Francesca Morpurgo, Consigliera Municipale per la lista Roma Futura Femminista Egualitaria Ecologista, in passato si è occupata di internet marketing, nuove tecnologie e intelligenza artificiale. «Le informazioni a cui si ha accesso sono potenzialmente illimitate, ma l’attenzione è discontinua, distratta, priva approfondimento. È un cambiamento che riscontro persino nei libri di testo: non sono come i vecchi manuali. Le pagine si dividono in minuscoli paragrafi, tabelle, decine di immagini. Tutto sembra studiato per tenere agganciato lo studente, proprio come accade nei blog online. Anche il cartaceo è influenzato dalle modalità di fruizione digitale».

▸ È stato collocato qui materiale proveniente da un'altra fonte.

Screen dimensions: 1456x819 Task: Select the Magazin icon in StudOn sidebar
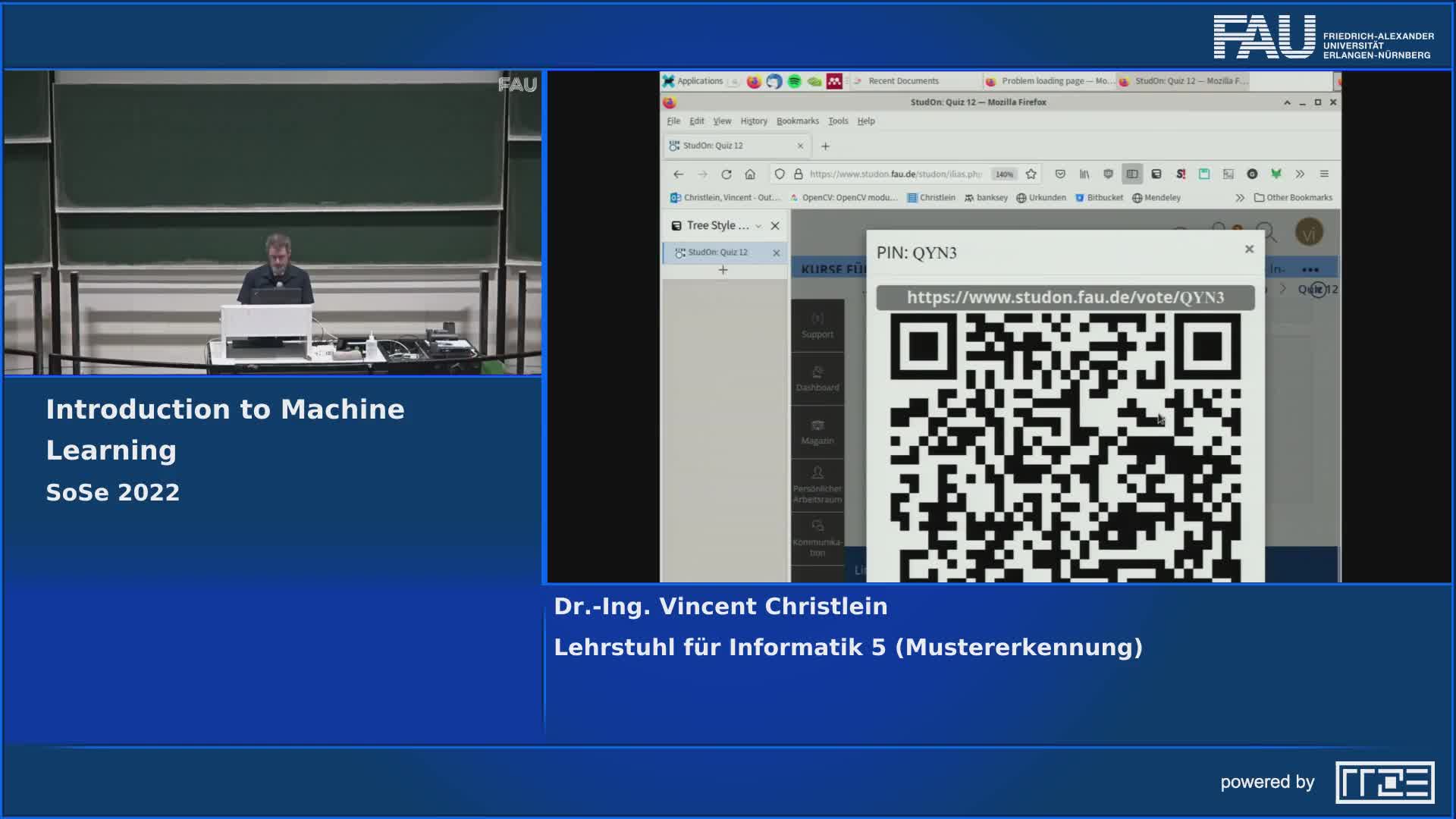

«Naturalmente è un linguaggio che va governato» incalza Barbacci, «Deve sussistere un certo grado di consapevolezza tra gli adulti nell’introdurre questi strumenti e nell’educare i bambini e i ragazzi al loro utilizzo. La scuola, gli insegnanti e i genitori hanno una grande responsabilità in questo senso: devono sempre affiancare al digitale esperienze interpersonali, devono far uscire i bambini dalle loro stanze, spingerli a intraprendere sport, attività all’aria aperta, laboratori teatrali». E aggiunge: «Vietare in assoluto l’utilizzo del cellulare o del tablet a scuola è anacronistico: la scelta più giusta è normalizzare l’uso di questi strumenti anche in aula, mostrare ai ragazzi i lati più utili e positivi dei dispositivi digitali per ricerche, video divulgativi, vocabolari online».

C’è poi la piaga del digital gap, il divario tra chi ha a disposizione device digitali e chi invece non ha le stesse opportunità. Secondo l’indice per la digitalizzazione dell’economia e della società (Desi) 2022, nonostante i notevoli progressi, l’Italia si colloca ancora al 18esimo posto fra i 27 Stati membri dell’Ue.

Un aiuto in questo senso arriva dal Pnrr: nel complesso, sono 4.9 miliardi le risorse mobilitate dal Piano ripresa e resilienza. Tanti e vari gli interventi previsti: si va dagli 800 milioni per la formazione dei docenti nella didattica digitale integrata ai 445 per il potenziamento delle reti locali, cablate e wireless delle scuole. Poi ci sono i 455 milioni per gli schermi interattivi nelle aule e i 99 per la creazione di ambienti Stem.